WORK TASK:
Produce an exact transcription of every entry.

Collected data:

########

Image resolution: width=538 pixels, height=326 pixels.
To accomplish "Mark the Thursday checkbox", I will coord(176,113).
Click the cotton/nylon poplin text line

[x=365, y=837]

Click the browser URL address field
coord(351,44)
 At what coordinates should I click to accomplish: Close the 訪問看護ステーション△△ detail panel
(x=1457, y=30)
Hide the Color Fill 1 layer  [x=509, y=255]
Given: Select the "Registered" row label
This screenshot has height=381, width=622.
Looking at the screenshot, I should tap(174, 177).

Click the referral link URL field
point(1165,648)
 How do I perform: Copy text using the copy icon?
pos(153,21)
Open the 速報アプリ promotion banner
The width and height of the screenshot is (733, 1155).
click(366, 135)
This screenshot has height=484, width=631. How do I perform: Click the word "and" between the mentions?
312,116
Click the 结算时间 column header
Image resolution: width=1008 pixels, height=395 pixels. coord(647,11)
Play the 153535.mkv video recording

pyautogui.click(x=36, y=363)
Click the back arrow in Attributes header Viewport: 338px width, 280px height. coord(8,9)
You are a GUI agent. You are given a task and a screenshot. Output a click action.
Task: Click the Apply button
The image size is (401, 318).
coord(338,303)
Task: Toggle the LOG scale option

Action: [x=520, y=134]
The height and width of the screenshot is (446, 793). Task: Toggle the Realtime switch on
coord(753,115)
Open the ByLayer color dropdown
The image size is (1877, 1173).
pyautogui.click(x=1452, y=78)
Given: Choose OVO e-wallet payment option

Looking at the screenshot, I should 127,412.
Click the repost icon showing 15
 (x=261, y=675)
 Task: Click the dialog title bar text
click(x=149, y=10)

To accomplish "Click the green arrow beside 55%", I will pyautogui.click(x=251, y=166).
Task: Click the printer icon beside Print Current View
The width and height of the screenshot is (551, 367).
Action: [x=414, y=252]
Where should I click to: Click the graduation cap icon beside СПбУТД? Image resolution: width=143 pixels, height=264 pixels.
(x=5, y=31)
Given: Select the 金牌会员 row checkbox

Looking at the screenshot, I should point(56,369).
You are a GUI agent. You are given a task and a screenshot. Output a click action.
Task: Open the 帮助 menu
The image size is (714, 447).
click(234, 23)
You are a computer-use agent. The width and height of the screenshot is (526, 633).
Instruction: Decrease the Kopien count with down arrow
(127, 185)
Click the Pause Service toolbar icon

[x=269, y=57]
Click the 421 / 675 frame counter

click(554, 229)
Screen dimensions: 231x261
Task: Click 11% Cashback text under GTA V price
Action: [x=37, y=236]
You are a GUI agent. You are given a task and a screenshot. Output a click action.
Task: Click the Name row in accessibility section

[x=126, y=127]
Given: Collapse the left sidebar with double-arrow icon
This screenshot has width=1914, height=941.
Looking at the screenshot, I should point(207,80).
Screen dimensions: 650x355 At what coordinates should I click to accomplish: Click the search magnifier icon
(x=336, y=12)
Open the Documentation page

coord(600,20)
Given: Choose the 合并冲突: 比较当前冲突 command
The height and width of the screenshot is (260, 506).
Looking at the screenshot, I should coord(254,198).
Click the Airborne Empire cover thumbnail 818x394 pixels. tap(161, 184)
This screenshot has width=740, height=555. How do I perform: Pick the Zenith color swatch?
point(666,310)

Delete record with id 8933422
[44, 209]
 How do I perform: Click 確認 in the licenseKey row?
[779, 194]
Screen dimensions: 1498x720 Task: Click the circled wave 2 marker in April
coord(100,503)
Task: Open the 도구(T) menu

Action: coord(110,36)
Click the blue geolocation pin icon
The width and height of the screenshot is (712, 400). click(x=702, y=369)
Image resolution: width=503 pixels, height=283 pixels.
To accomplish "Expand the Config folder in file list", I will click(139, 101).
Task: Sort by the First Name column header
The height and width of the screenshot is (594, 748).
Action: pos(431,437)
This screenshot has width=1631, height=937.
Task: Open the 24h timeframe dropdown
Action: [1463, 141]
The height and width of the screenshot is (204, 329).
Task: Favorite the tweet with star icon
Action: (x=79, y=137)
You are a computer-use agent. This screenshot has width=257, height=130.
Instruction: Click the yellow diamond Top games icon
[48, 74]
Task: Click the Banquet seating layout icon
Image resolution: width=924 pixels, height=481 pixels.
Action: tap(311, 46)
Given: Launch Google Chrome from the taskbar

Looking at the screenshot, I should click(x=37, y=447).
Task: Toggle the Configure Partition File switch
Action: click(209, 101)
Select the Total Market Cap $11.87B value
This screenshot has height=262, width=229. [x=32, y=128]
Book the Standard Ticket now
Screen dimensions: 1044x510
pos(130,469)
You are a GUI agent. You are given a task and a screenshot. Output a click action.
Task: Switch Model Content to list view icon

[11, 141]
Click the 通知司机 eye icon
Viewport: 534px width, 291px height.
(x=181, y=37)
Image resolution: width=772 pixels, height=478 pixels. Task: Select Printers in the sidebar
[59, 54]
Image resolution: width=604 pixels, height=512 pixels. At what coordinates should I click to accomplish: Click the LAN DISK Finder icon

########

WRITTEN ANSWER:
Image resolution: width=538 pixels, height=326 pixels.
To accomplish "Mark the Thursday checkbox", I will coord(176,113).
Click the cotton/nylon poplin text line

[x=365, y=837]

Click the browser URL address field
coord(351,44)
 At what coordinates should I click to accomplish: Close the 訪問看護ステーション△△ detail panel
(x=1457, y=30)
Hide the Color Fill 1 layer  [x=509, y=255]
Given: Select the "Registered" row label
This screenshot has height=381, width=622.
Looking at the screenshot, I should tap(174, 177).

Click the referral link URL field
point(1165,648)
 How do I perform: Copy text using the copy icon?
pos(153,21)
Open the 速報アプリ promotion banner
The width and height of the screenshot is (733, 1155).
click(366, 135)
This screenshot has height=484, width=631. How do I perform: Click the word "and" between the mentions?
312,116
Click the 结算时间 column header
Image resolution: width=1008 pixels, height=395 pixels. coord(647,11)
Play the 153535.mkv video recording

pyautogui.click(x=36, y=363)
Click the back arrow in Attributes header Viewport: 338px width, 280px height. coord(8,9)
You are a GUI agent. You are given a task and a screenshot. Output a click action.
Task: Click the Apply button
The image size is (401, 318).
coord(338,303)
Task: Toggle the LOG scale option

Action: [x=520, y=134]
The height and width of the screenshot is (446, 793). Task: Toggle the Realtime switch on
coord(753,115)
Open the ByLayer color dropdown
The image size is (1877, 1173).
pyautogui.click(x=1452, y=78)
Given: Choose OVO e-wallet payment option

Looking at the screenshot, I should 127,412.
Click the repost icon showing 15
 (x=261, y=675)
 Task: Click the dialog title bar text
click(x=149, y=10)

To accomplish "Click the green arrow beside 55%", I will pyautogui.click(x=251, y=166).
Task: Click the printer icon beside Print Current View
The width and height of the screenshot is (551, 367).
Action: [x=414, y=252]
Where should I click to: Click the graduation cap icon beside СПбУТД? Image resolution: width=143 pixels, height=264 pixels.
(x=5, y=31)
Given: Select the 金牌会员 row checkbox

Looking at the screenshot, I should point(56,369).
You are a GUI agent. You are given a task and a screenshot. Output a click action.
Task: Open the 帮助 menu
The image size is (714, 447).
click(234, 23)
You are a computer-use agent. The width and height of the screenshot is (526, 633).
Instruction: Decrease the Kopien count with down arrow
(127, 185)
Click the Pause Service toolbar icon

[x=269, y=57]
Click the 421 / 675 frame counter

click(554, 229)
Screen dimensions: 231x261
Task: Click 11% Cashback text under GTA V price
Action: [x=37, y=236]
You are a GUI agent. You are given a task and a screenshot. Output a click action.
Task: Click the Name row in accessibility section

[x=126, y=127]
Given: Collapse the left sidebar with double-arrow icon
This screenshot has width=1914, height=941.
Looking at the screenshot, I should point(207,80).
Screen dimensions: 650x355 At what coordinates should I click to accomplish: Click the search magnifier icon
(x=336, y=12)
Open the Documentation page

coord(600,20)
Given: Choose the 合并冲突: 比较当前冲突 command
The height and width of the screenshot is (260, 506).
Looking at the screenshot, I should coord(254,198).
Click the Airborne Empire cover thumbnail 818x394 pixels. tap(161, 184)
This screenshot has width=740, height=555. How do I perform: Pick the Zenith color swatch?
point(666,310)

Delete record with id 8933422
[44, 209]
 How do I perform: Click 確認 in the licenseKey row?
[779, 194]
Screen dimensions: 1498x720 Task: Click the circled wave 2 marker in April
coord(100,503)
Task: Open the 도구(T) menu

Action: coord(110,36)
Click the blue geolocation pin icon
The width and height of the screenshot is (712, 400). click(x=702, y=369)
Image resolution: width=503 pixels, height=283 pixels.
To accomplish "Expand the Config folder in file list", I will click(139, 101).
Task: Sort by the First Name column header
The height and width of the screenshot is (594, 748).
Action: pos(431,437)
This screenshot has width=1631, height=937.
Task: Open the 24h timeframe dropdown
Action: [1463, 141]
The height and width of the screenshot is (204, 329).
Task: Favorite the tweet with star icon
Action: (x=79, y=137)
You are a computer-use agent. This screenshot has width=257, height=130.
Instruction: Click the yellow diamond Top games icon
[48, 74]
Task: Click the Banquet seating layout icon
Image resolution: width=924 pixels, height=481 pixels.
Action: tap(311, 46)
Given: Launch Google Chrome from the taskbar

Looking at the screenshot, I should click(x=37, y=447).
Task: Toggle the Configure Partition File switch
Action: click(209, 101)
Select the Total Market Cap $11.87B value
This screenshot has height=262, width=229. [x=32, y=128]
Book the Standard Ticket now
Screen dimensions: 1044x510
pos(130,469)
You are a GUI agent. You are given a task and a screenshot. Output a click action.
Task: Switch Model Content to list view icon

[11, 141]
Click the 通知司机 eye icon
Viewport: 534px width, 291px height.
(x=181, y=37)
Image resolution: width=772 pixels, height=478 pixels. Task: Select Printers in the sidebar
[59, 54]
Image resolution: width=604 pixels, height=512 pixels. At what coordinates should I click to accomplish: Click the LAN DISK Finder icon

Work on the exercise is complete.